*SOURCE EXTRACT*:
=====
Thursday, August 16, 2007

Minerals, Magnetism & A Mighty Midriff

Something remarkable happens when I'm at the natural foods store, standing in front of the bin of Celtic Sea Salt.

It's like a crowd of long-lost relations has gathered on the ocean shore as I'm rowing toward them in my wooden boat. They're smiling broadly, hopping up and down, sending up flares that make the air above them sparkle.

And every cell of my body is waving madly back at them, shedding the weariness of separation, lit up with homecoming.

Okay, that's a lot of drama for standing in the aisle at the grocery store. But what do I make of this sense of coming home?

As Belly Queen, I've had the opportunity to study human body and being in many dimensions. I've come to understand our bodies as portions of the ocean made portable. After all, where did life on this planet begin? In the ocean. (For my musings on this subject, see Serotonin, Peristalsis, and the Origins of Life, page 102 in The Woman's Belly Book.)

No wonder all my cells get excited at the sight of Celtic Sea Salt. French farmers have harvested this salt by hand from the coastal waters of Brittany. Standing in the aisle at the grocery store in Asheville, NC, I can hear the salt in the bin still whispering "ocean." The coarse granules put me on the scent of my ancestral home. They lay out a banquet of minerals and trace elements that my body is craving even if my mind can't put a name to the hunger.
=====
*GIVEN MATERIAL*:
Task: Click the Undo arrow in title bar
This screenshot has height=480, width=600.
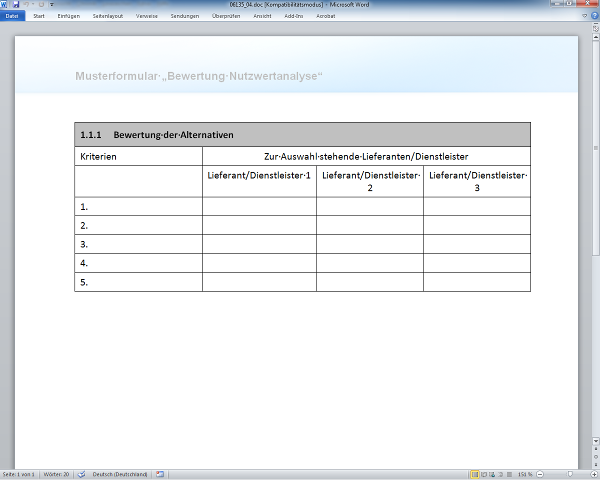Action: pos(25,5)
=====
*WHAT YOU HAVE TO DO*:
Please answer these questions using the Celtic Sea Salt post above, with one line per answer:
(a) In the rowing image, what does the crowd on the shore send up?
(b) On what page of The Woman's Belly Book does "Serotonin, Peristalsis, and the Origins of Life" appear?
(c) From where do French farmers harvest the salt by hand?

*TASK OUTPUT*:
(a) Flares that make the air above them sparkle.
(b) Page 102.
(c) The coastal waters of Brittany.